Despite these idiotic sanctions, German beer still rules the Russian roost and accounts for some 32%, an impressive $96 million worth, of all Russia’s annual beer imports, with the Russophobic Lithuanians and Latvians each having about 15% of this vibrant market and the Belgians and Czechs each having about $26.5 million, or 9% apiece.

Although the Belgian and Czech sales might look impressive, Lithuania’s sales have doubled and Latvia’s have quadrupled, and all of that has come at the expense of the Belgians and Czechs, as well as the hapless Dutch, mockingly discussed hereunder.

Before getting on to how NATO’s beer barons are stabbing each other in the back, it is important to make some broad comments about European beer, beer’s own 13,000 year history and how discerning the Russians have so quickly become in their choice of these age-old beverages.

Not only do Germany’s famous Reinheitsgebot or beer purity laws go back an impressive 500 years but the Germans have very immutable ideas on what constitutes and what does not constitute beer. Because Dutch beer, according to the Germans at least, does not make their grade, one should never offer a Bavarian farmer a Heineken, unless it is to fatten his pigs.

Though the Germans will admit the Danes, to whom we shall shortly return, make some good beers, as do the Czechs and Belgians, the Dutch, according to the Germans at least, are too busy marketing their pig swill to the four ends of the earth to concentrate on quality.

Or at least the four ends of the earth, minus Russia, which the Dutch have now surrendered to local Russian interests for a token $1 to the more fastidious Germans and others who, interestingly, include the Russophobic pipsqueak nations of Lithuania and Latvia, who each have very long traditions and standards in beer that would no doubt impress the beer-swilling Germans.

But the problem there is that the Danish Carslberg Group, who famously claim to make the best beer in the world, have moved into those Baltic nations in a big way and it is they, rather than the local and longer established Lithuanian and Latvian beer companies, that are currently salvaging what they can of the Russian market.

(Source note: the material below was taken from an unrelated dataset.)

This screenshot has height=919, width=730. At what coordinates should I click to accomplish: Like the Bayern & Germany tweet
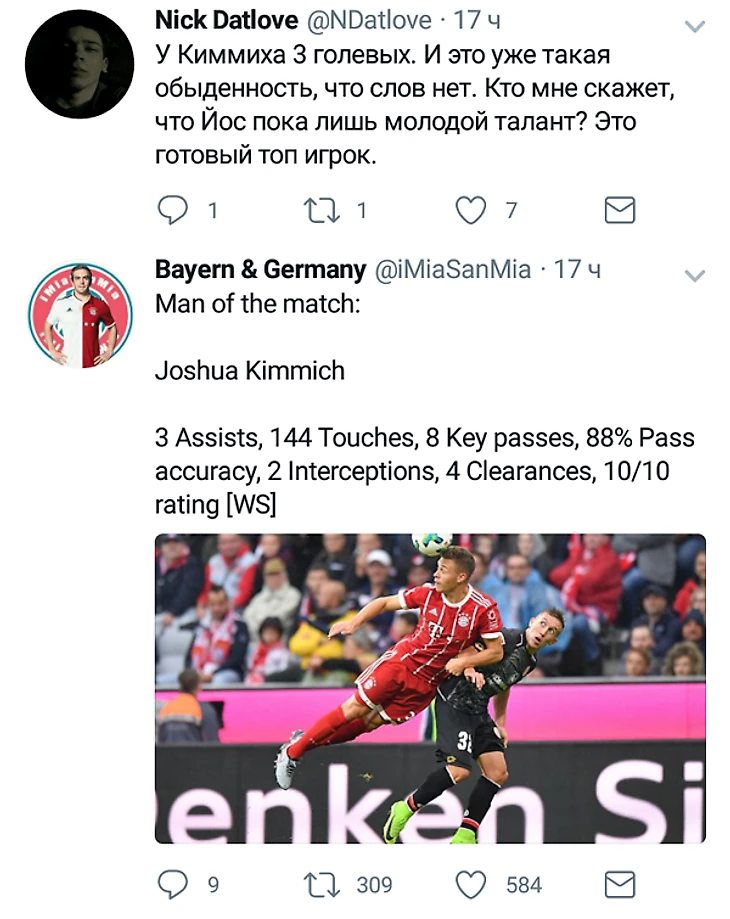point(471,884)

Because the Lithuanian and Latvian beers are glorified craft beers, this seems to be another economic disaster by the charlatans running those two punk states. This is not to denigrate those local beers but to state they should have been marketed differently, to get, for example, the good citizens of Moscow and St Petersburg to visit in droves, to swill down their locally produced beers to their hearts’ content and to put money in Lithuanian and Latvian pockets, rather than in Danish ones.

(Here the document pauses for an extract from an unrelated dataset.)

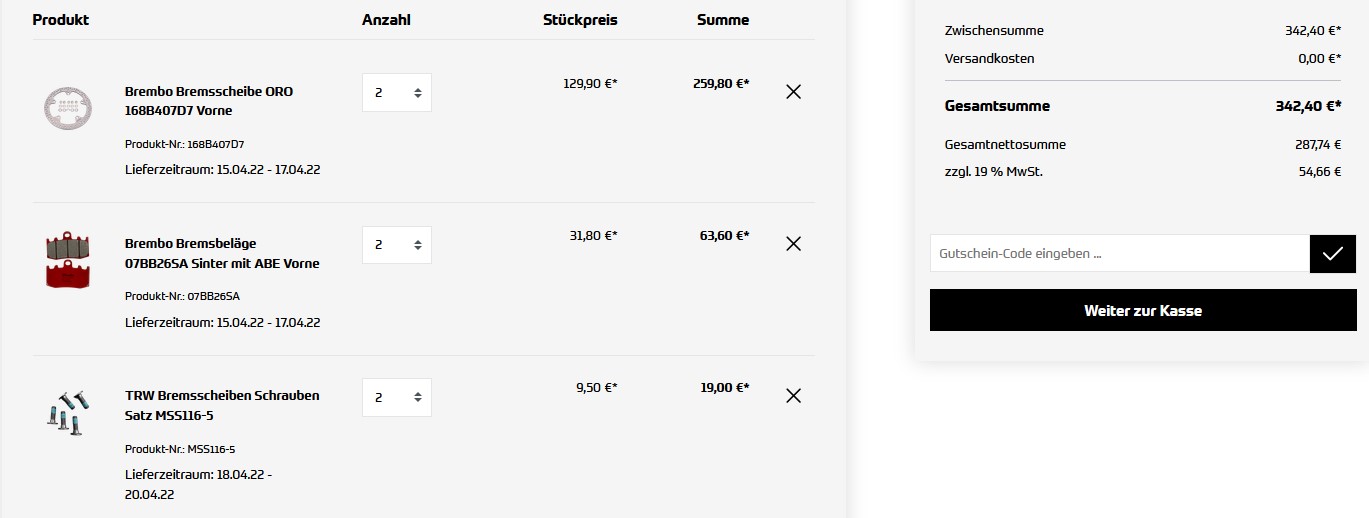Remove Brembo Bremsscheibe ORO from cart
This screenshot has height=518, width=1369.
click(794, 92)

Of course, that is being wise after the event, of bolting the door after the horse has long trotted away or, in this case, after Danish conglomerates offered jobs and inward investment at the expense of local Lithuanian and Latvian producers.

The bottom line is that, though the Lithuanians and Latvians cannot compete with the Germans, Dutch and Danes, they should have marketed themselves differently, rather than just, as it were, deciding to lie down like a Dane. Although, for example, the world and his mother have been bored to death by Germans regurgitating their beer purity laws, similar regulations not only stretch all the way back to Babylon’s Code of Hammurabi, which included The Hymn to Ninkasi, the Sumerian goddess of beer, but Lithuania has its own impressive regulatory and quasi-religious histories.

Although Ninkasi was never a big hit in Lithuania, the demi-god Rūgutis was, for it was he who breathed life into grain, turning it into sourdough bread and beer, and paying homage to him was an excuse for an annual booze up on 21st of September, in a feast known as Alutinis, Koštuvės or Ragautuvės, all of which have local Lithuanian beers called after them.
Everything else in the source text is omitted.